Le case delle quattro ruote europee si stanno ancora leccando le ferite e studiando nuove strategie per combattere la congiuntura, e già devono nuovamente affilare le unghie e preparare la difesa contro un altro pericolo in agguato: le vetture low cost "made in china".Proprio così, dopo averci fatto le scarpe e le maglie, e saziato con pomodori e vino, ora il Dragone si prepara anche a portarci a spasso.

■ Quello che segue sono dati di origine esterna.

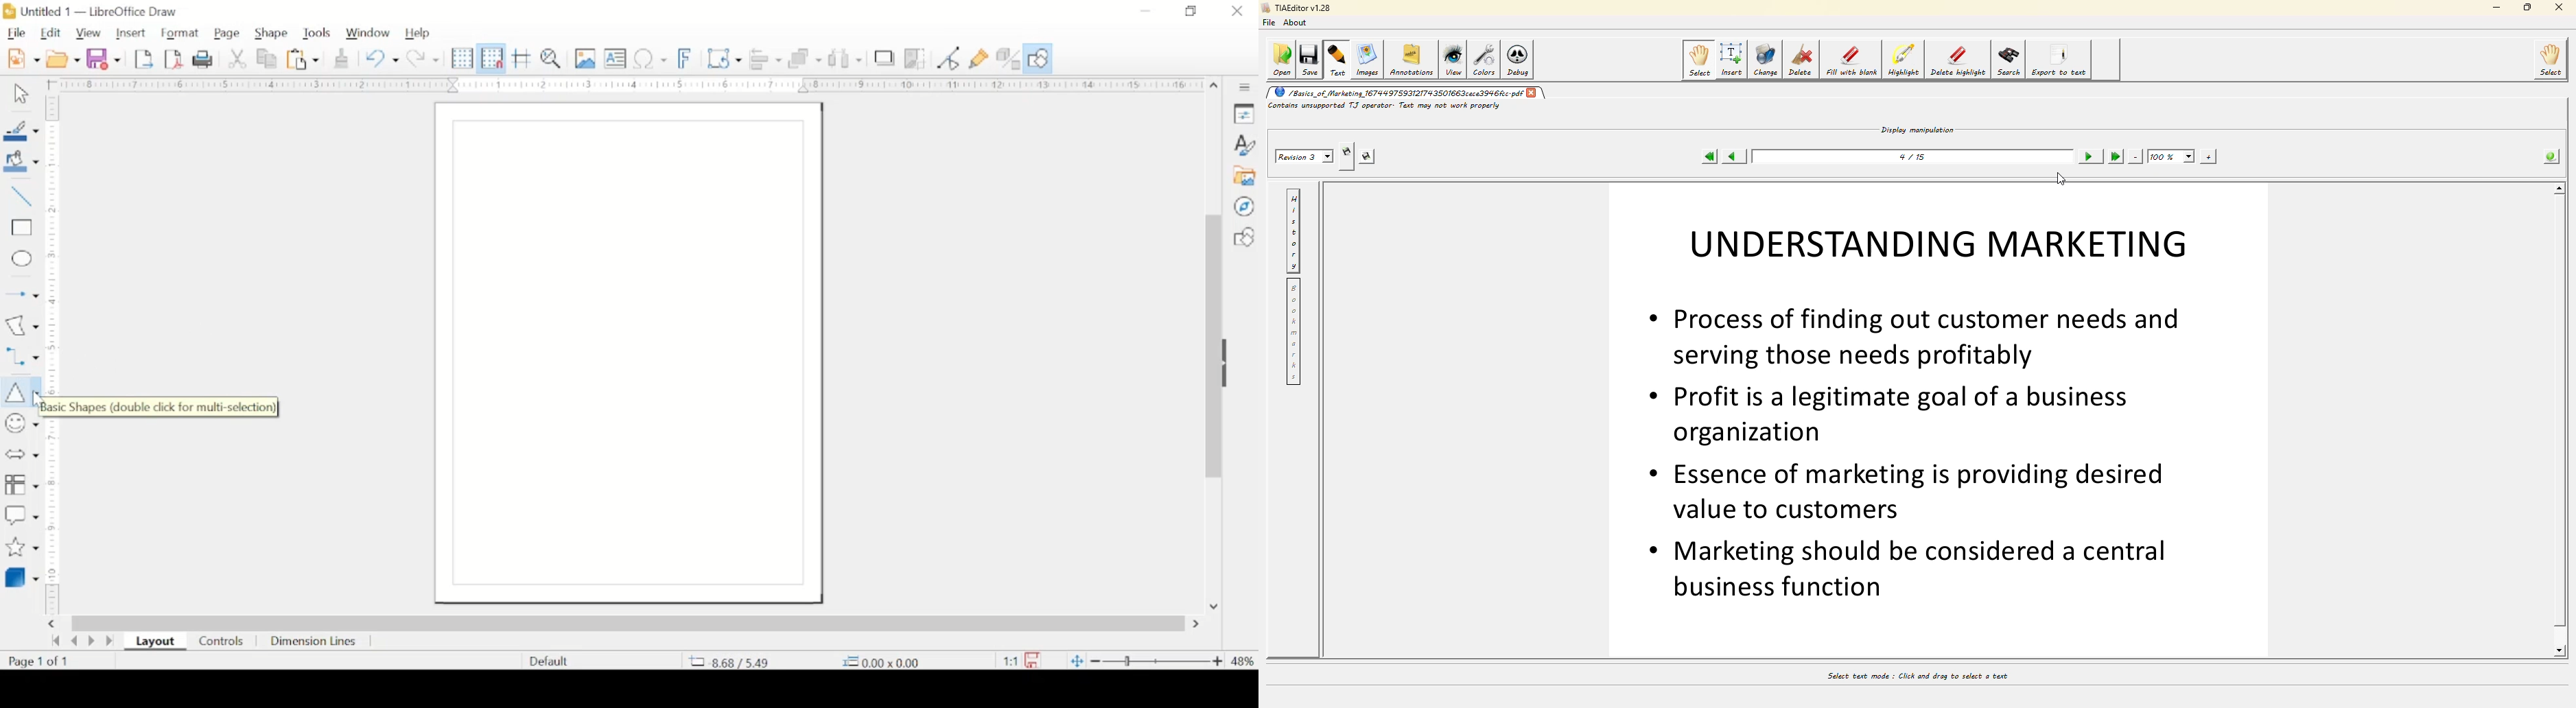 This screenshot has height=728, width=2576. Describe the element at coordinates (90, 642) in the screenshot. I see `next page` at that location.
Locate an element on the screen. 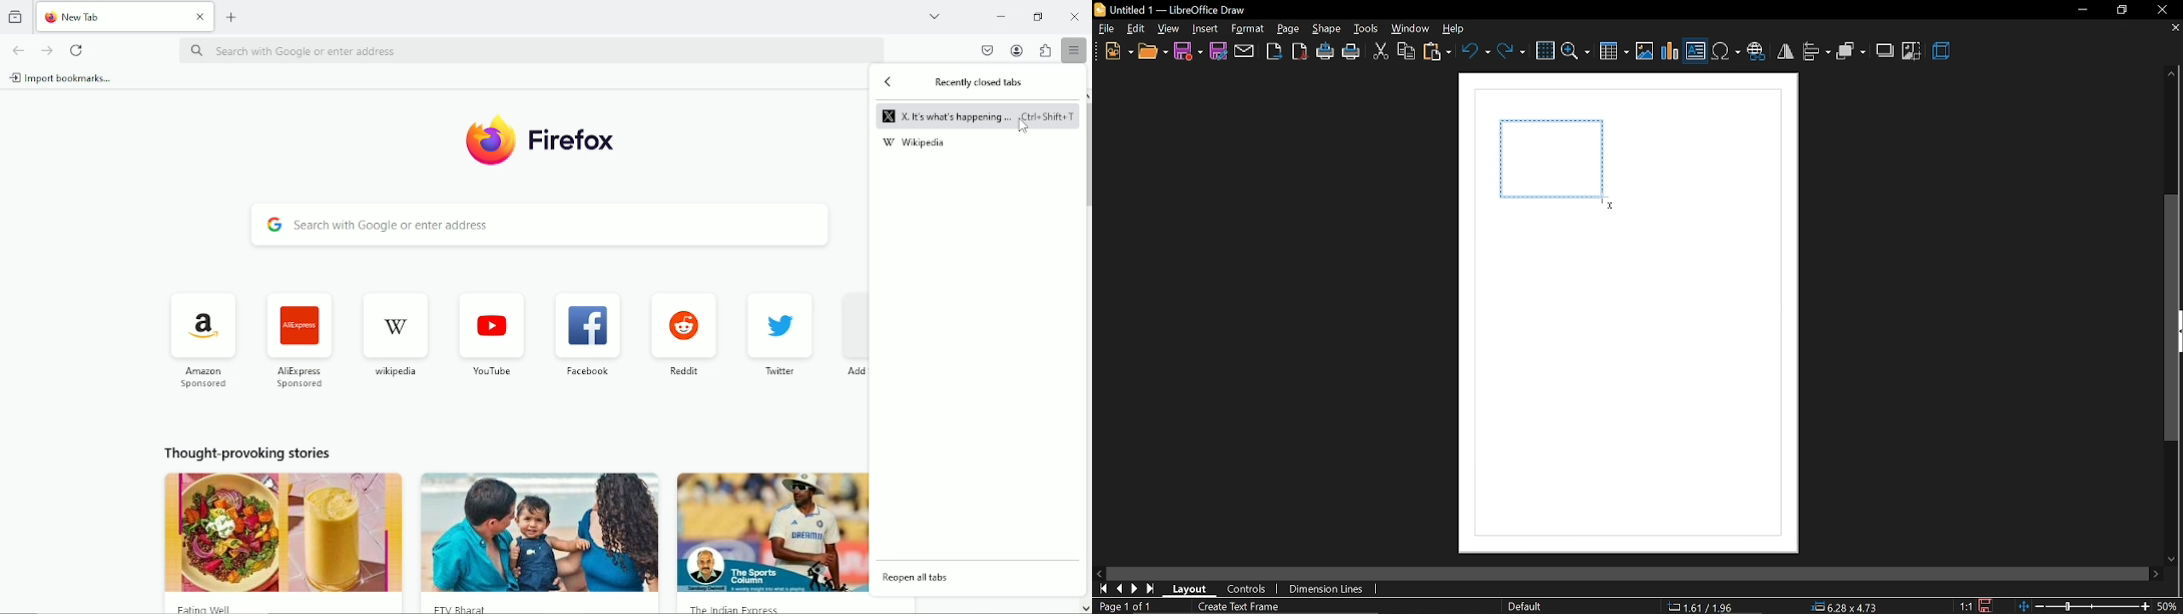  save is located at coordinates (1188, 50).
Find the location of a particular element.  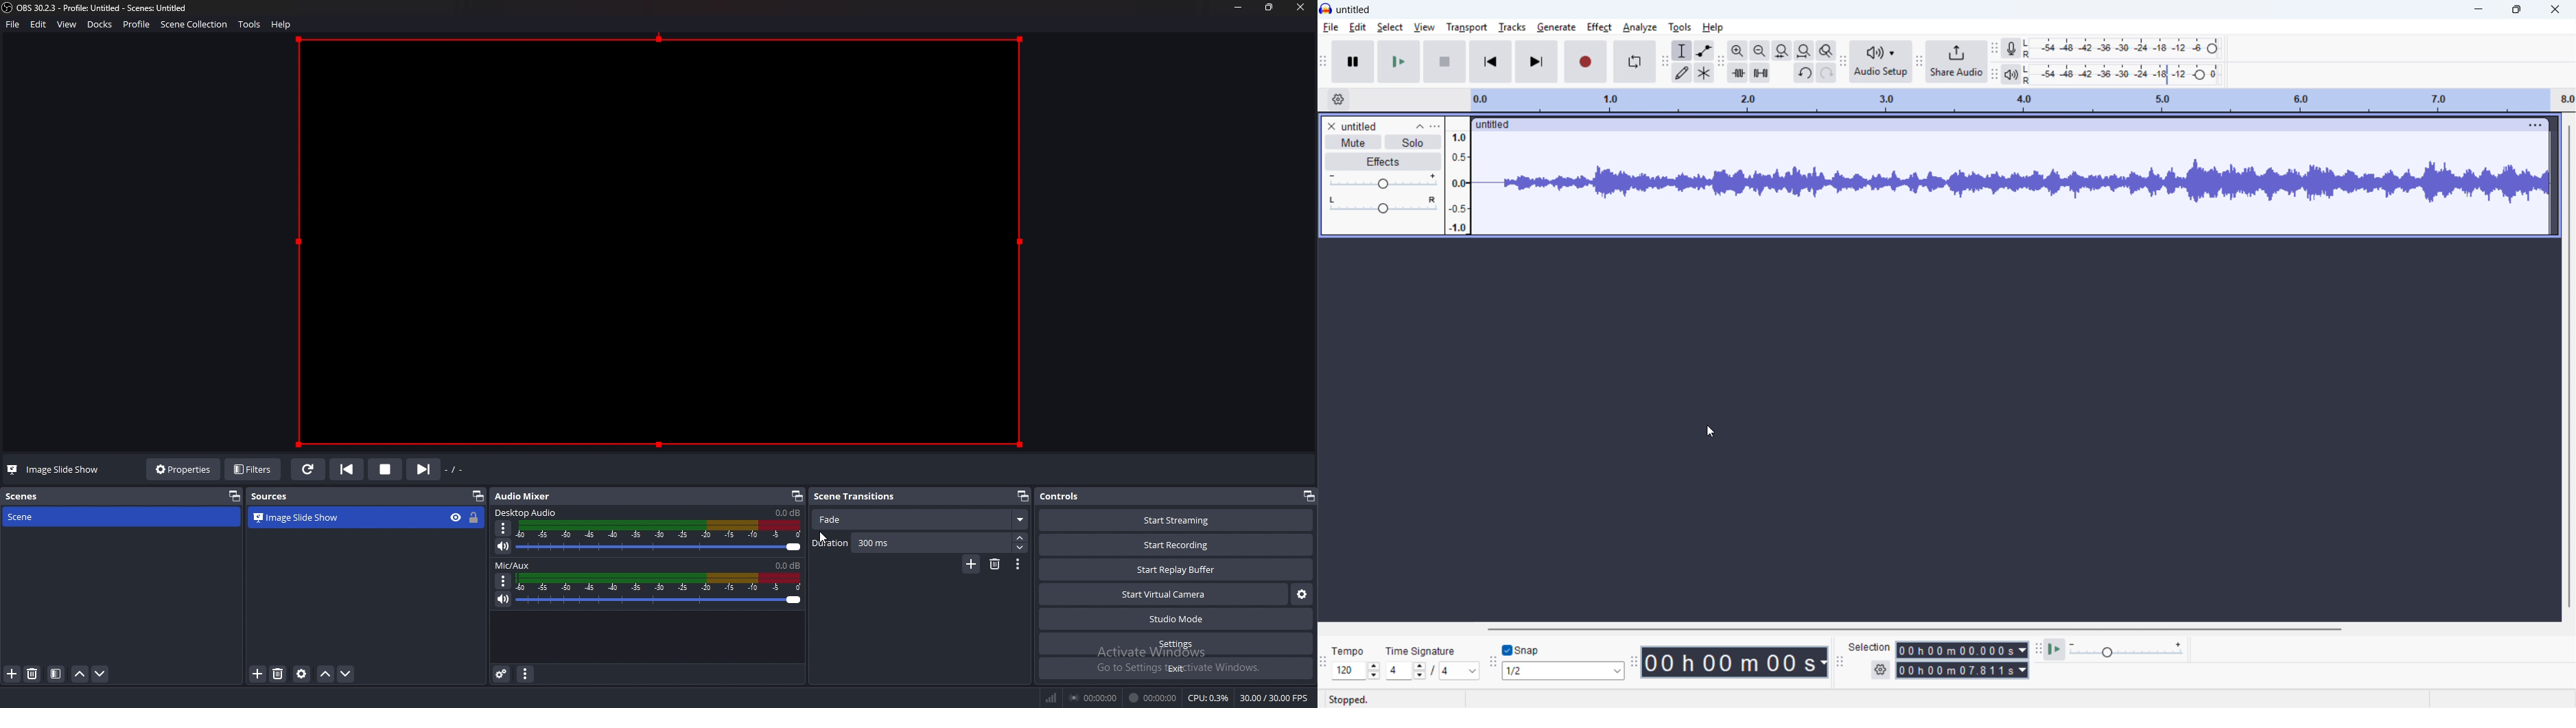

sources is located at coordinates (277, 497).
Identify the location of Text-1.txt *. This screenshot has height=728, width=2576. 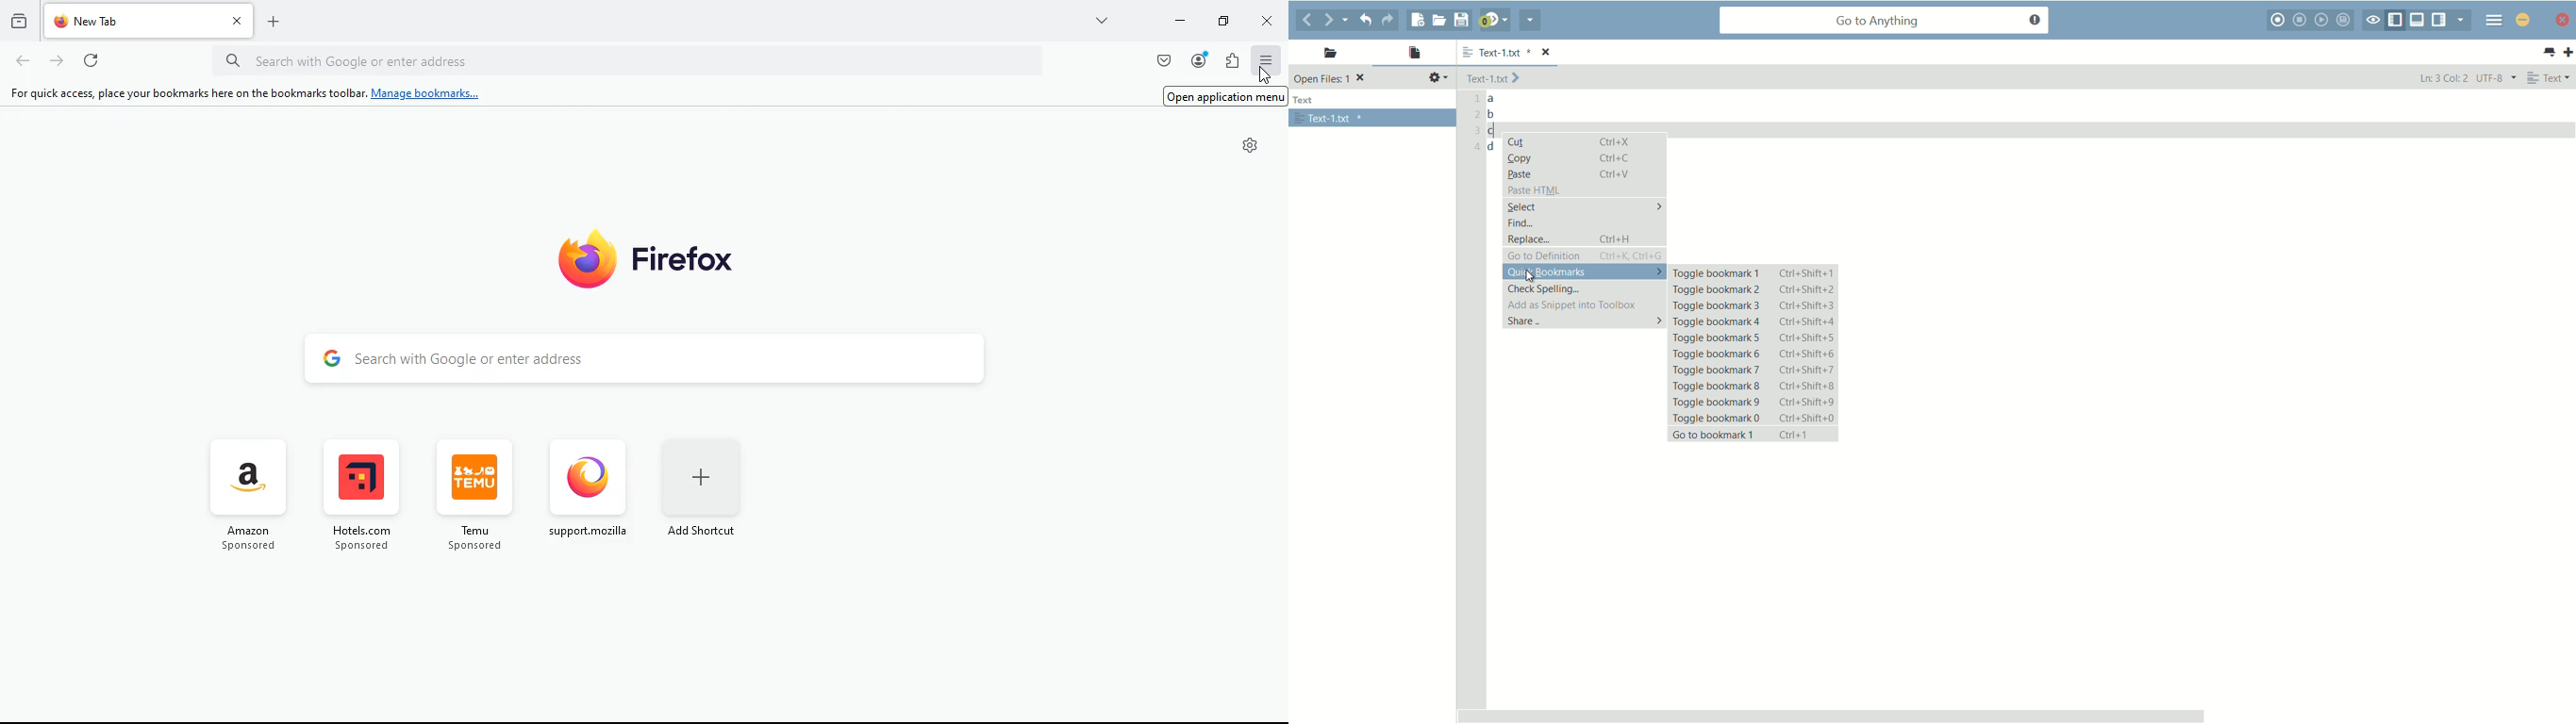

Il paese della Grande Muraglia, infatti, è pronto ad invadere il mercato del Vecchio Continente con le sue auto.
E l'Italia è in cima alla lista dei Paesi commercialmente più appetibili. Entro dicembre saranno messi in vendita del nostro Paesi i primi modelli "gialli".
Si tratta di un 4X4 low cost rigorosamente made in China.
La prima consegna del fuoristrada Jmc-Landwind sara' a Milano.
E per il 2006 sono previste almeno 150 unita' vendute, limitate dalle difficolta' di approvvigionamento.
Le caratteristiche tecniche della vettura, almeno sulla carta, sembrano di tutto rispetto.
La Jmc-Landwind monta motori Mitsubishi 2.0 e 2.4 benzina e Isuzu 2.8 turbo diesel, anche alimentazione bifuel GPL e metano.
Ogni vettura è dotata di serie di Climatronic, lettore CD, cerchi in lega, Abs, airbag. Inoltre le auto sono dotate di una garanzia di due anni. E il prezzo? Anche se la Jmc-Landwind assomiglia a una Range, costa appena come una Polo.
Si parte da 17mila euro.  Intanto, e' online un sito internet informatico (www.jmc-landwind.it) ed in programma una presentazione alla stampa.